Regarding frameFinished in https://github.com/mpenkov/ffmpeg-tutorial/blob/master/tutorial01.c#L150
It is worth noting here that frameFinished might result in missed frames. Consider the following frame format:
In the above example, avcodec_decode_video2 would return got_frame with nonzero for the first frame, but what happens with the Bi-Predictive frame for frame 02? A Bi-Predictive frame requires both the previous frame and a frame somewhere after it. In this case, the frame it needs is in frame 04. So avcodec_decode_video2 will return got_frame with zero for frame 02 and 03, buffering the frames until it can properly decode them. At the point that it hits frame 04, it is now able to decode frame 02 and 03, and will return got_picture with a non-zero value.
What does all this mean? By the time we reach the end of the file, although we have presented every frame we can decode in correct order, we will have ended up skipping a given number of frames for every B frame. The presentation will stop after decoding every frame, but not after processing every frame by our application!

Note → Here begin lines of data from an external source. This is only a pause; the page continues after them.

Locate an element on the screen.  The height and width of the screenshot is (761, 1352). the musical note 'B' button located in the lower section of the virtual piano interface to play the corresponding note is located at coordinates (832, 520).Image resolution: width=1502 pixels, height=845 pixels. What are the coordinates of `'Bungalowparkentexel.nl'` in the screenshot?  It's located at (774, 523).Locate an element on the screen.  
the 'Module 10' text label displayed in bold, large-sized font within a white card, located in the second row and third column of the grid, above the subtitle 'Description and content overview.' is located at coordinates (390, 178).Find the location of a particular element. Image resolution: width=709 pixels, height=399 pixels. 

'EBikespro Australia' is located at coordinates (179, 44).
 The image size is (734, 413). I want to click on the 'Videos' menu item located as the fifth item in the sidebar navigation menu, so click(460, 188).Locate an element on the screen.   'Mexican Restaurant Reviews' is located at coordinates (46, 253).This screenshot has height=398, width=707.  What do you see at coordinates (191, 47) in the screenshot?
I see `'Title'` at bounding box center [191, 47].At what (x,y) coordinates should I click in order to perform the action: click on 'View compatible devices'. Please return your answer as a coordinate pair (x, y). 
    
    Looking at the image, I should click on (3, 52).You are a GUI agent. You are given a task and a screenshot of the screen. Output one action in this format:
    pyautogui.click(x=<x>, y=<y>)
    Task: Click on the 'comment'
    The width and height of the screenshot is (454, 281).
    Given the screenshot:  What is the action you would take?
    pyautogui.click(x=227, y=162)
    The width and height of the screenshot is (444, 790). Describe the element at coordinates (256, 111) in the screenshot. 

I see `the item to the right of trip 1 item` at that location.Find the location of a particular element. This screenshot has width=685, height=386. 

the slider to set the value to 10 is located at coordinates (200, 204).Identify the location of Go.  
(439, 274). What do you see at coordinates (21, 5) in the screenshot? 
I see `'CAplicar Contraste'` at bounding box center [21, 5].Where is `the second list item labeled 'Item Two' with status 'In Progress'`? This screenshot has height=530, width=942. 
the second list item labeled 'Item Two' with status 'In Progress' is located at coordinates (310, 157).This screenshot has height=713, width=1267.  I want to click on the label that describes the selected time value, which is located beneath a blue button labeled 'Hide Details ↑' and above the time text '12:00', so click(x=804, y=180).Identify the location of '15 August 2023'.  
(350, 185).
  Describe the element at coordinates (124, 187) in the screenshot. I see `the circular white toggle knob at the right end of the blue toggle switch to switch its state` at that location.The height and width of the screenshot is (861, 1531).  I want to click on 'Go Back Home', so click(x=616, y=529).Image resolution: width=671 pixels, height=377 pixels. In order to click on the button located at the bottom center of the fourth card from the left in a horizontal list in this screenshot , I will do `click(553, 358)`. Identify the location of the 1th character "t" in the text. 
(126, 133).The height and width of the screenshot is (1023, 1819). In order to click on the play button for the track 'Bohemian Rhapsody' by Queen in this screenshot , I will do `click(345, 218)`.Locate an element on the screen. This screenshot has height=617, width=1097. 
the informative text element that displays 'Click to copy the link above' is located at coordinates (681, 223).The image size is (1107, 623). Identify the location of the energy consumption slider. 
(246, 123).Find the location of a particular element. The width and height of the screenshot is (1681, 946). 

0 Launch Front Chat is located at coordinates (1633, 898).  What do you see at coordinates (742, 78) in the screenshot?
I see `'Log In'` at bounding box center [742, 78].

As discussed, those frames are buffered internally. This means that at the end of the primary loop, every frame has been processed, and all of the information needed to process every B frame is now complete. For every time that got_picture returned zero, our buffer still grew by a frame, but avcodec_decode_video2 couldn't return it as it would be out of Presentation Time Stamp order. So where are those frames by the time we reach the end of this primary loop?
They are simply sitting buffered. To display all of the frames in the file, we must continue to call avcodec_decode_video2 after the primary loop until got_frame returns zero. This should be the number of times that got_picture returned zero.